Brown’s Hotel in Mayfair, London, south-east England

Since opening in 1837, Brown's Hotel has welcomed esteemed guests from royals and presidents to world-famous authors. With a bold statement of being 'splendidly English, thoroughly cosmopolitan, quintessentially Mayfair' the classic hotel offers first-class modern facilities in grand surroundings. Try the Kipling Suite, named for author Rudyard Kipling – he penned The Jungle Book while staying in the hotel. Expect a huge marble bathroom, a grand sitting room, king-size bed, and individually-chosen pieces of furniture and décor. The hotel will collect you from the airport, have your luggage unpacked, and introduce you to gallery and shop managers, if wanted.  

 

The Gleneagles Hotel, Auchterarder, Perthshire, Scotland

Established in 1924, Gleneagles Hotel was quickly acclaimed as 'the palace of the glens' – today, it boasts two Michelin star dining, a three championship golf course, and a spa, and offers 232 luxury bedrooms, including 26 sumptuous suites.
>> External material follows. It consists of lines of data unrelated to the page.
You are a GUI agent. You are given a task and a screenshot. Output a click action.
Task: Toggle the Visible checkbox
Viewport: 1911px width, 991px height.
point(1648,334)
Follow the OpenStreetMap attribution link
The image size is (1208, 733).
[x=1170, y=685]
The Royal Lochnagar Suite has a welcoming hallway that opens up onto a comfortable sitting room; from there you can make your way to the guest bathroom and master bedroom which is followed by a relaxation area, walk-in dressing room and master bathroom. Overlooking the main entrance is the Blue Tower Suite: split over two levels, it offers two bedrooms and a steam shower.  The hotel is just over an hour’s drive from Edinburgh – it also has its own helipad.